The topology of aluminum interdigital transducers was created using photolithography. At the end of the etching process and after the surfaces were cleared of photoresist, the plate was cut according to the layout file and its fragments were placed on circuit boards. Next, the thinnest wires were soldered at the base of the circuit board and at the 100 × 100 micron areas of the common buses of the interdigital transducers. This operation was performed using a microscope.

Figure 14 shows a photograph of the experimental sample under a microscope.

Figure 15 shows a sample of a ring resonator with an IDT inner radius of 1000 µm. To measure the reflective characteristics, the experimental sample was connected to a vector network analyzer Obzor-TR1300/1 [25], which in turn was connected to a PC with specialized software for working with Obzor-TR1300/1.

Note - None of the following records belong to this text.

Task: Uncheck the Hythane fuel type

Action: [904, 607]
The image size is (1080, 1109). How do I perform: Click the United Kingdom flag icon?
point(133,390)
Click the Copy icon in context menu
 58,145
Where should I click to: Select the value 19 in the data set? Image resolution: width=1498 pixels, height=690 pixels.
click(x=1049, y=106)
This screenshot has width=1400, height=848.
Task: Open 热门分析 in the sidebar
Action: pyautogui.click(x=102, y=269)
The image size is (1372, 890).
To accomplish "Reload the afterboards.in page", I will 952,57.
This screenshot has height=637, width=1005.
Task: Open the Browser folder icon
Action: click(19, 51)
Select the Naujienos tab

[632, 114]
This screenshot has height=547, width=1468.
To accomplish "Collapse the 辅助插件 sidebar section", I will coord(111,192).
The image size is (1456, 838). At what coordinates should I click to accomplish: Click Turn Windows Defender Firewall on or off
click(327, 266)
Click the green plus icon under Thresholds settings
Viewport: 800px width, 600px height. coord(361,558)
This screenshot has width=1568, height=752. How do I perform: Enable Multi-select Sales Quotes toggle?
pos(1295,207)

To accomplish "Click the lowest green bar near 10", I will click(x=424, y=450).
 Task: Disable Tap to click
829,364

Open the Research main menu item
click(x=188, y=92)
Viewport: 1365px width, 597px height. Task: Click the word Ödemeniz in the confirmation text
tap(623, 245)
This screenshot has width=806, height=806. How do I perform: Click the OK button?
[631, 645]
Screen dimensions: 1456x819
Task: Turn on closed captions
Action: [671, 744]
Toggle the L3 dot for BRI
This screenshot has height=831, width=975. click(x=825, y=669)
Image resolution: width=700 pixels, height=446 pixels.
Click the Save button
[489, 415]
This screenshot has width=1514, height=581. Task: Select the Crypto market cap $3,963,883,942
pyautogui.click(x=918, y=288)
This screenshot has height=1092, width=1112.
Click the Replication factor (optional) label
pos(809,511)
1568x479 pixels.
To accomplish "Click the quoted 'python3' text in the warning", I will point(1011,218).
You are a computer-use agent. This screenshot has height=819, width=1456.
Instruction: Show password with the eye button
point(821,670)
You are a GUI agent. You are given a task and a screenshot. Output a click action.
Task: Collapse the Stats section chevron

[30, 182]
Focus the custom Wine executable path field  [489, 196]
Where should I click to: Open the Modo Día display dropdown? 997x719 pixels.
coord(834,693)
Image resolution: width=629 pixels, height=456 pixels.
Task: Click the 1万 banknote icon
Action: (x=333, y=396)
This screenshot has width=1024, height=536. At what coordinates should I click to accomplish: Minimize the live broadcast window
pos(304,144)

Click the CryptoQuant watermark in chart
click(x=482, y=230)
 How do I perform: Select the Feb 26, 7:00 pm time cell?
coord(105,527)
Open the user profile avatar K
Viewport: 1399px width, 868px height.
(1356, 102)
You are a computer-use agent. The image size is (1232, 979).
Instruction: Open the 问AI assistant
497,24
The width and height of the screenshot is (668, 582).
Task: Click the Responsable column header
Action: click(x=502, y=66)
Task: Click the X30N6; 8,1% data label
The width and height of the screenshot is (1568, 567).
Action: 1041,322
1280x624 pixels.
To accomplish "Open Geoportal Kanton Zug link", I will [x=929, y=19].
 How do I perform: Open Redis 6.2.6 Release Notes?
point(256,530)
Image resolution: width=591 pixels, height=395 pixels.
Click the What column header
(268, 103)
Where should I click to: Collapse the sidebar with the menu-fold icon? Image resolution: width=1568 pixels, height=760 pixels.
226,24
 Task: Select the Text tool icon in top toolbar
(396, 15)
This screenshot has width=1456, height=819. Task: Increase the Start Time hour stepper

Based on the results in Figure 16, we can say that the model built earlier is adequate, since the graphs have the same form, and the resonance frequencies of the model (207.99 MHz) and the experimental sample (218.17 MHz) differ by less than 5%. The formation of the second harmonic in the vicinity of the resonance frequency is associated with an incorrect way of fixing the sensitive element.

Samples of a ring resonator with an IDT inner radius of 2000 and 3000 µm were also fabricated. The data obtained are presented in

Table 6. Comparison of resonance frequencies of models and experimental samples.

		1000 µm	2000 µm	3000 µm
Model	Resonance frequency	207.99 MHz	104.10 MHz	70.83 MHz
	Bandwidth	184 kHz	172 kHz	167 kHz
	Q-factor	1130.32	605.27	424.17
Sample	Resonance frequency	218.17 MHz	109.23 MHz	74.61 MHz
	Bandwidth	1658 kHz	1531 kHz	1472 kHz
	Q-factor	131.57	71.35	50.64

.

As can be seen from the results presented in Table 6, although the resonance frequency obtained by modeling and testing the samples is the same, the values of the bandwidth and quality factor are very different. This is due to many factors: the computer simulation is idealized, the experimental sample did not have impedance matching, the signal was not filtered, and aluminum oxidation occurred because the sensitive element was not packaged.

Currently, an electrical circuit is being developed for an experimental sample of a sensitive element of a micromechanical accelerometer based on surface acoustic waves.

5. Conclusions

This paper describes further steps in the development of an SAW-based accelerometer utilizing a circular IDT structure. Samples with inner circle radii of 1000, 2000, and 3000 µm were firstly simulated and then fabricated and tested. Discrepancy of the central frequency between the simulation and experiment was about 5% for all three cases, showing a satisfactory model behavior.

The wave reflection coefficient from the input (s11) for the studied samples was from –3.152 dB to −4.326 dB. It shows that all the samples work correctly as SAW resonators and can be used as an accelerometer sensitive element.

The sensitivity and maximum-allowed acceleration of the sensitive element of the ring resonator on surface acoustic waves directly depend on the ratio of the substrate radius to its height, and the higher the sensitivity, the lower the maximum-allowed acceleration. For each material, these dependencies are unique. As an example, maximum acceleration for the first sample (according to Table 1) is 191,132 g; for the second sample, it is 84,958 g; and for the third sample, it is 37,514 g.

This article expands the previously presented knowledge about ring resonators on surface acoustic waves for the sensitive elements of micromechanical accelerometers:

• − Scaling the size of the resonator allows us to increase the depth of the frequency peak. However, maintaining the bandwidth reduces the quality factor of the resonator.
• − The radial size of the common power bus does not affect the amplitude–frequency response of the ring resonator.